# Fish on in the UP



## tjays (Nov 5, 2004)

Had a great weekend ended up landing 5 or 6 steelhead. I wish I could figure out how to get the pictures off my phone. The problem know is me and my son hit our favorite spot yesterday evening and the water is dropping like a rock. :SHOCKED:


----------



## fisherman89 (Mar 16, 2009)

last weekend was great! landed 11...will not post pics!:coolgleam


----------



## sbooy42 (Mar 6, 2007)

cant wait to get up there next weekend


----------



## tjays (Nov 5, 2004)

Pray for ran brother, The river's are running low. I already gave up on my honey hole plus spring break with the kids is putting me on a road trip to Gatlinbrug Tn for a week.
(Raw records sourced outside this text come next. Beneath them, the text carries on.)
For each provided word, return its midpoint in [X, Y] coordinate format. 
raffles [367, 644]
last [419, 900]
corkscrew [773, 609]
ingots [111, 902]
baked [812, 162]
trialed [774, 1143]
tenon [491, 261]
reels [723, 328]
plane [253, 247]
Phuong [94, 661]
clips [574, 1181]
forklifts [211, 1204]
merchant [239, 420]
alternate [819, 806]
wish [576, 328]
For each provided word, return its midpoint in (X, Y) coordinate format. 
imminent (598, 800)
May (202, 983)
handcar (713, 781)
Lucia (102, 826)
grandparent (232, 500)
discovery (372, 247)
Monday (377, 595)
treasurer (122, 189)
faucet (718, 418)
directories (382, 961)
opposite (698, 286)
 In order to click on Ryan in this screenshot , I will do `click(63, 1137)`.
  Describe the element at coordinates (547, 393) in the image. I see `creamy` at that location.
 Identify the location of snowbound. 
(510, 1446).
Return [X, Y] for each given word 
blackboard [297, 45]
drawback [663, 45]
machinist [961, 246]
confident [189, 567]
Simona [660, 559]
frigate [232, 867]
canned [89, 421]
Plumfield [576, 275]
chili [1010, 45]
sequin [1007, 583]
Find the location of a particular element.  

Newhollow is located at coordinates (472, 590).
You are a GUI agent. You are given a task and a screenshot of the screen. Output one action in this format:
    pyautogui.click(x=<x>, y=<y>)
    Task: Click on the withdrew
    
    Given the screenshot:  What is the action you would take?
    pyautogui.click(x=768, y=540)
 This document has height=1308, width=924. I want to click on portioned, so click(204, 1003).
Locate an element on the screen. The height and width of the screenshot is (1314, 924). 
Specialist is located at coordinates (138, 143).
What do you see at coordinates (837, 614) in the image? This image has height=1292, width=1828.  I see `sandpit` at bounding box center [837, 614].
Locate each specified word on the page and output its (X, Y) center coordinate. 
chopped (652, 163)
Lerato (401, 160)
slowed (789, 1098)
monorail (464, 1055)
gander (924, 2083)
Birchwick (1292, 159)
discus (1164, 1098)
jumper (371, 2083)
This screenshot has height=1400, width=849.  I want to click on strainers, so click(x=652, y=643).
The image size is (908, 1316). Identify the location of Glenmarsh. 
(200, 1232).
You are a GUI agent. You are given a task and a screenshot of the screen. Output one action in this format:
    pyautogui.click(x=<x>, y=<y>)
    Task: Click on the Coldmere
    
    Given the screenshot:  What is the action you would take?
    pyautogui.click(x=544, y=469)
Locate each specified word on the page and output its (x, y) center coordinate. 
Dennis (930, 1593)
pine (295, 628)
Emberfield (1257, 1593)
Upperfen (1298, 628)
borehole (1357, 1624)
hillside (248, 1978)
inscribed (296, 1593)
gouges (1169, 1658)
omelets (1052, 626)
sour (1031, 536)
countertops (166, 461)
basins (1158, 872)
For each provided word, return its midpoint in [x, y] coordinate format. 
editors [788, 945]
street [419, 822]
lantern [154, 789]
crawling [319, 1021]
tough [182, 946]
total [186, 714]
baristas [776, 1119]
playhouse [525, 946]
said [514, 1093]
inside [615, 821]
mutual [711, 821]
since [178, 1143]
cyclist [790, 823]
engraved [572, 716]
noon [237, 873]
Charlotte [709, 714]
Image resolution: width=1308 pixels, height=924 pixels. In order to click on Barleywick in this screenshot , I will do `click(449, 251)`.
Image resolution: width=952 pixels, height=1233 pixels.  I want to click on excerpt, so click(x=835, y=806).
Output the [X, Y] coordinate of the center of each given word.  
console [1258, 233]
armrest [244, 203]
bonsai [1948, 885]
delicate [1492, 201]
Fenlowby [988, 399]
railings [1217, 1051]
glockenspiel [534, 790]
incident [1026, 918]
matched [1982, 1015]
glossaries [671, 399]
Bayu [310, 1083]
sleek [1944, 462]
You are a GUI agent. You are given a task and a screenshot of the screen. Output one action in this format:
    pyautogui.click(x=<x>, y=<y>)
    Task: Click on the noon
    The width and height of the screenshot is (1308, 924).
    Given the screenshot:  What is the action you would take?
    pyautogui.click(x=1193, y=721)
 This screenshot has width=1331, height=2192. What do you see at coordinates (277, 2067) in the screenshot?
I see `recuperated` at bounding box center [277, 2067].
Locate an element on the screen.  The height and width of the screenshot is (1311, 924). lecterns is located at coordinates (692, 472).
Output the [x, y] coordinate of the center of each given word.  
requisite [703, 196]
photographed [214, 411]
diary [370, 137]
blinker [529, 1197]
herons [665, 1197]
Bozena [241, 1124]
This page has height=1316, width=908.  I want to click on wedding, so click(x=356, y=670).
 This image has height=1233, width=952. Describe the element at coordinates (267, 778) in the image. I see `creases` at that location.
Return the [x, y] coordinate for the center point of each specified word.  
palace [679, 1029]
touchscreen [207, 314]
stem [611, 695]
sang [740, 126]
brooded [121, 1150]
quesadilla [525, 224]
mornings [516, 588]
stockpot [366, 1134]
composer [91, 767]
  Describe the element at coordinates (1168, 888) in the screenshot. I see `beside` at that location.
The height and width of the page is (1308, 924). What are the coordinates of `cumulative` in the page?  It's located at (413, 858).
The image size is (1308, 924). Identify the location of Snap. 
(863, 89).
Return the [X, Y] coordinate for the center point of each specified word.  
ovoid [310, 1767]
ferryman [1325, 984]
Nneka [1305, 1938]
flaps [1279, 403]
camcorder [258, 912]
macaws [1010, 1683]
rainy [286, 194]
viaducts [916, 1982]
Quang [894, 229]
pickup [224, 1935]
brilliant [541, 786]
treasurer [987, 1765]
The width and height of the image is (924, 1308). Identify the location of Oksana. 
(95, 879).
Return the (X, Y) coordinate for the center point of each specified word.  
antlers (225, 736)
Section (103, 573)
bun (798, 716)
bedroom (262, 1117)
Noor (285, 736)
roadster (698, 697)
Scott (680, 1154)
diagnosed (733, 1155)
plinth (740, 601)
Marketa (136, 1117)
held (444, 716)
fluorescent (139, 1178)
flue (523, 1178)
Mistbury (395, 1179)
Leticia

Good luck


----------



## sbooy42 (Mar 6, 2007)

Been pray'n for some rain for a couple weeks now


----------



## Flightstopper (Nov 19, 2009)

The rivers are running very low, not really sure whats going to happen to some of our spots if we don't get some rain soon. Glad to be on a few fish though here early in the season.


----------



## tyler2009 (Oct 23, 2008)

It doesn't look like rain for all this week. Maybe Sunday April 4 or Monday April 5? It's supposed to be really warm toward the end of this week. Near 70.


----------



## Robert Holmes (Oct 13, 2008)

I got two on Saturday and one on Sunday, I figure the run is pretty slow right now. We need a warm rain and that will get them excited a little. Nothing for smelt yet. Looking to get out this weekend for a little more fishing.


----------



## tjays (Nov 5, 2004)

Thats what I like to here. I am in Gatlinburg TN for the rest of the week. Was hoping it wood stay dry and warm till I got home.


----------



## festeraeb (Sep 4, 2005)

Was going to head out and try for some smelt. Has anyone heard of them starting to run?


----------



## redneckman (Dec 7, 2005)

I have not heard anything yet. The season to dip for smelt opens April 1st, so you should hear more after that.

Redneckman


----------



## festeraeb (Sep 4, 2005)

I thought the pre dipping festivities started this weekend


----------



## Topshelf (May 24, 2005)

My connection says they are killing them _somewhere _north of the Bridge but its slowing down. I have a trip planned for the second week of April and I fear it will be done by then 

My guys says the snow is about gone and Spring is about a month early so the melt runoff is pretty much done.


----------



## Robert Holmes (Oct 13, 2008)

The tribal fishermen are getting some in 30 to 50 fow so they are still out a little. I know of one smelt being caught at one of the local streams N of the bridge. One does not make a meal.


----------



## Wardo (Sep 10, 2007)

Slow on Superior side last night.


----------



## tjays (Nov 5, 2004)

Ahh,, a little ran and mommy lets me and the boy sneak out to the river and oh ya three more steelhead landed and released. Then we get home and he takes off to his favorite sucker hole, I am not allowed to go thats his spot.


----------